So your BATNA, in this case, might be if you’re trying to buy a product, you might understand, well actually I can buy a substitute product. I can buy a product from a different supplier. Or, I might not buy this product at all. And that’s your negotiated, that might be your BATNA. You might have that in your back pocket and you do, your negotiation doesn’t work out. You’re not happy with the price, you’re not happy with the terms, you don’t have the conditions, whatever that might be. And then you can say, do you know something? I actually have an alternative here. I’m going to use that at this stage. So it’s going to go with that rather than signing an agreement I’m not happy with.

Sure. And I might be willing with another supplier. So doing your research on alternatives, if you can find other prices or, a completely creative way of fulfilling the same need, without buying something specifically, so that makes sense to me. Next thing I like to do, is always ask to speak to the manager or the owner because they will be able to do a better deal for you than the end of the line salesperson. What do you think?

I think that’s very, that’s a very good point. There’s something here I’d like to bring up, which I think is important. And some of it I experienced through my own work life to this, which is when you’re dealing with something you need to understand, if you can trust this person, right? Now, people think of trust, they only think of it in one dimension, which is, they mean what they say. So if I’m talking to you, James, and I say, can we do this, can we do that? And you say, or can I do this, can I, James, or will you do this for me? You say, yeah, of course I will. Now, I believe you, and I know you’re an honest person, so I trust you. But there’s actually two other dimensions that people sometimes forget about, and I think it’s critically important when you’re talking to the owner or manager or whoever you’re talking to trying to do the deed, you understand these as well.

So the first one is, obviously this person honest, do they mean what to say. But the second one is, do they have the skills to pull this off? So if I say to you James, will you take me for a spin in your car at 200 kilometers an hour along the road, along the coast there in South Africa? You might say, yes, of course I will. I know you’re honest, I know you will. You meet what you say. But I think does he have the skills to drive the car at 200 kilometers an hour along the coast road? I think perhaps not. So that can be, that can be something you need to keep in the back of your mind. If you’re talking to someone in another business or company, or you’re hiring someone in to do maybe some work for you. Does this really person really have the skills?
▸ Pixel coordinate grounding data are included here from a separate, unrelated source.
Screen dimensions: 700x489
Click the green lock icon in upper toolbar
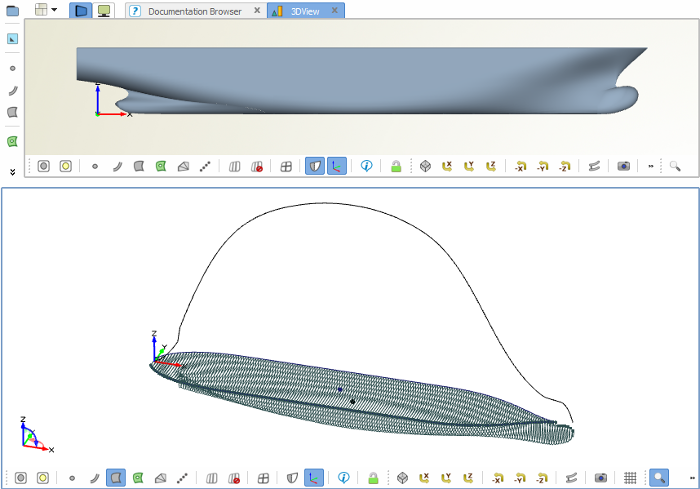396,166
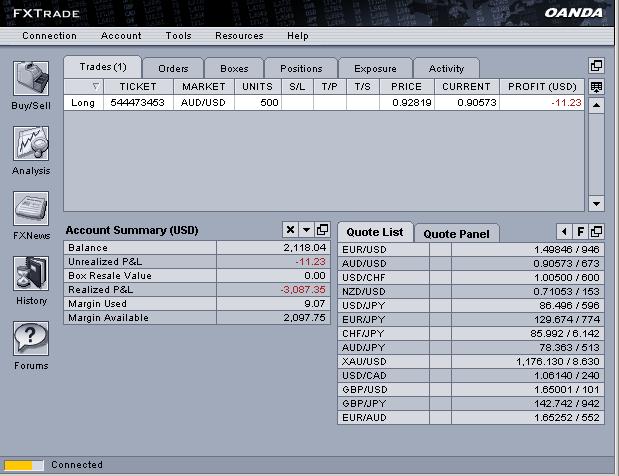The image size is (619, 476).
Task: Open the Analysis chart icon
Action: [31, 143]
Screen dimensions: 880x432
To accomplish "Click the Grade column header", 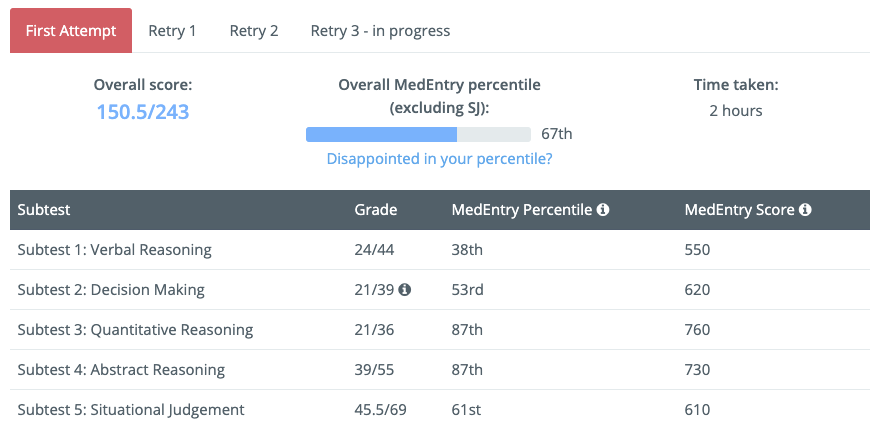I will click(376, 210).
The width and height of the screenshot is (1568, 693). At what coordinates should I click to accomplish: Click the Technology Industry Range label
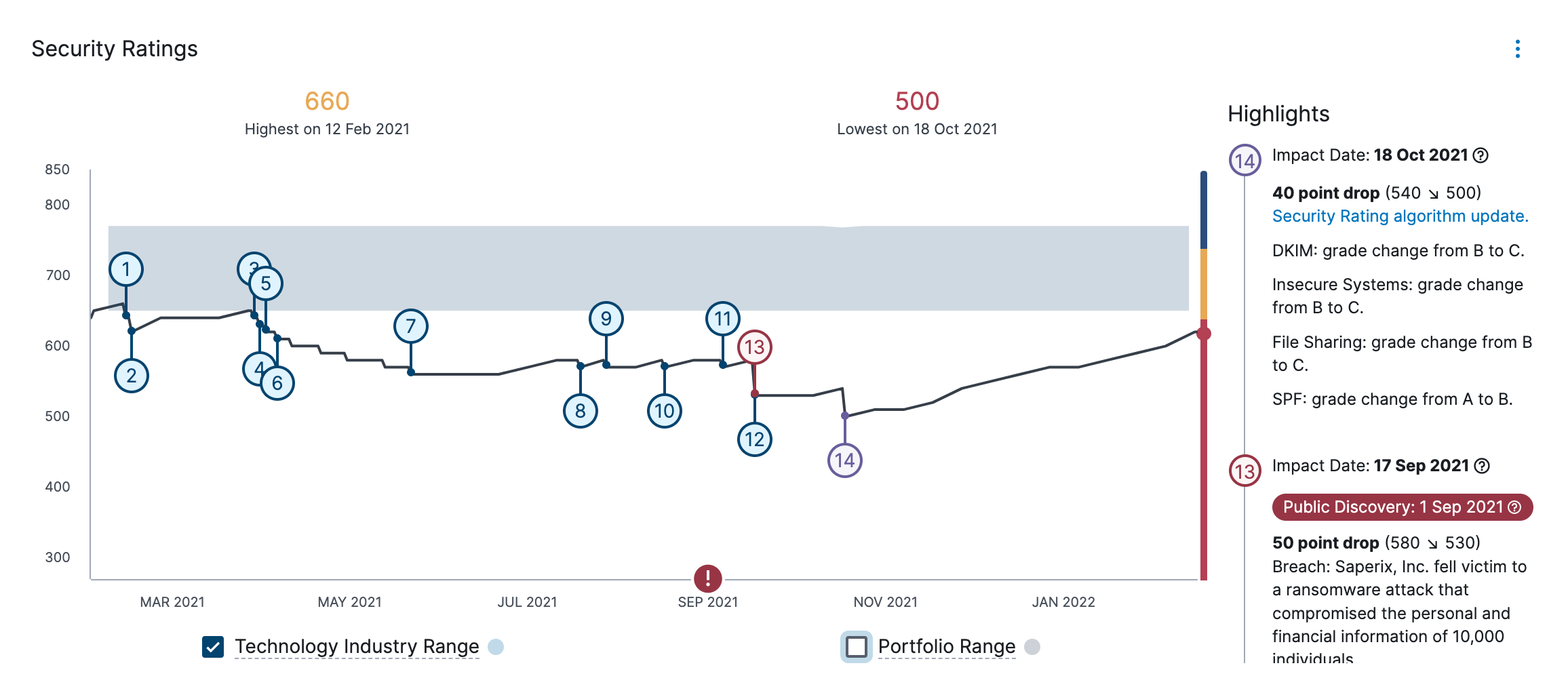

They might be honest, but they don’t have the skills to pull it off. The third aspect of trust. Another key part that sometimes people don’t think about until it’s too late is, does this person actually have the authority to do what they say? So again, when I talk to James, I might say to James, I would like to fly a helicopter in the, into the middle of Cape Town. Can we do that, James, and James goes, yes we can. Yes, we definitely do that. And I know James, James again is honest and I know James has a pilot’s license so he can fly the helicopter. So I know he’s, I can trust him in those two aspects. But does he have the authority to fly a helicopter into the middle of Cape Town? I don’t think so. I think that we would need sign off from a much higher authority than James.

And again, if you think about buying from the business, if you discuss with someone in the business and they say to you, yes, you know we can supply this product and you know he has the skills to deliver that, you know that this person is honest. But did they really have the authority to sign off on this agreement? Did he have the authority or does it need to go to a higher level? So when I think trust, so when I think of step two, there on on this five step process, when we’re talking to someone like in a business and trying to do negotiation, I like to tick off those three points and make sure that I’m talking to the person who controls. So do they mean what they say, the skills to do it, and also the authority to do it.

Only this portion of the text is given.